My 1st guess is I think you found a bad connection, too much resistance for the current that light needs, but that doesn't go down the right path: the LED draws less current than the filament bulb by 0.04 W vs 6 to 10 Watts. That's 150 times less current. That tells me you would have noticed the issue with the old bulbs being very dim. Maybe this wasn't there before and maybe something is wrong in the wiring now and you fixed it by bridging the problem. Point is something is wrong in the wiring and I wouldn't leave it that way.
To explain and say it a different way, if you run 2 starter cables to your starter, you don't double the voltage. With two cables you still only get 12 Volts to the starter. But if the starter runs better with 2 then the first one couldn't carry the current your starter needs. Either it was too small a gauge wire or the wire wasn't connected well to the battery.

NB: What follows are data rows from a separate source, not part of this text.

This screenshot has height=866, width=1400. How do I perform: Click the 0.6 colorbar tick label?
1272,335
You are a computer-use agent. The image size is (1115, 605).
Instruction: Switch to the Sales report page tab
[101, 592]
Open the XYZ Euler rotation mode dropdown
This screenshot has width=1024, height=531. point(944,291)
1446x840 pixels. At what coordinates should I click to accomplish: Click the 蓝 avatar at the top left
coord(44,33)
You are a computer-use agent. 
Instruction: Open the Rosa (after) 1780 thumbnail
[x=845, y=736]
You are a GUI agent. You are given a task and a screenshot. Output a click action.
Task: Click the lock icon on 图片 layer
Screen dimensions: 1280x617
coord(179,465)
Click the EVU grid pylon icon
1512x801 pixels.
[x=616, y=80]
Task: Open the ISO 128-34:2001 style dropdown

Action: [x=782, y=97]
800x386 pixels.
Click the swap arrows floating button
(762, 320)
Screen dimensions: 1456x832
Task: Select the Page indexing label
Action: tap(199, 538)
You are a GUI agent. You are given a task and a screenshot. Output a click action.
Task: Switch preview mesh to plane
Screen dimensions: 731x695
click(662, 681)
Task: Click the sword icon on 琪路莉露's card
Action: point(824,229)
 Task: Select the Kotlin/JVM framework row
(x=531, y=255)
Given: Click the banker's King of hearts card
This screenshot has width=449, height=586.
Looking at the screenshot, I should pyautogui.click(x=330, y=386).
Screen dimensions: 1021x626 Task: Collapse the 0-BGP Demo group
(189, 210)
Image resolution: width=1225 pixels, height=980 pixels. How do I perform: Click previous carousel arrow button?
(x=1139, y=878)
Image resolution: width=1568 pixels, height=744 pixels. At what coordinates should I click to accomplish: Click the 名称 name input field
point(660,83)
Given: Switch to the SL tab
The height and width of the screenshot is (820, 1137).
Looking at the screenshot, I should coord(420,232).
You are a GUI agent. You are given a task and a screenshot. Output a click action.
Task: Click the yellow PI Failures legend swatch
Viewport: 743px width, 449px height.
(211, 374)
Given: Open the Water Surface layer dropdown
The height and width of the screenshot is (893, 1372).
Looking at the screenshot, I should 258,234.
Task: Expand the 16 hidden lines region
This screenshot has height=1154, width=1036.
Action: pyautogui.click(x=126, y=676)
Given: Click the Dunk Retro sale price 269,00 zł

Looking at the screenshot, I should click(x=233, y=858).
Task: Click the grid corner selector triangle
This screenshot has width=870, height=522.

For your tail light, both the E and I are fixed: 12 Volts and 0.03 Amps for BA9 High Power white. Long story short, if you connect the light to the battery with short fat leads the light with glow as bright as it can on 12 V and draw 0.03 A, (0.4 Watts). But if you reduce the conductivity of the wires by putting a 2 ohm resistor in series, the light will only get 6 V and glow dimmer by maybe half. If you run a jumper wire from the battery to the less bright LED and it suddenly glows brighter, why leave the jumper in? You wouldn't do that with a manifold leak, would you?
I'm guessing you didn't have a good (nearly 0 ohms) connection at the bulbs until you shared a better connection from the other circuit. You didn't change the ground so that brown wire's not the issue. Something is wrong on the supply side. I would find out why the lights are not as bright with the stock wires. Get your meter out and measure the voltage at the light, with the light on, but without the jumper. It has to be less than 12V. Trace back to where it becomes 12 Volts again. Is a 6 ohm resistor in series instead of parallel?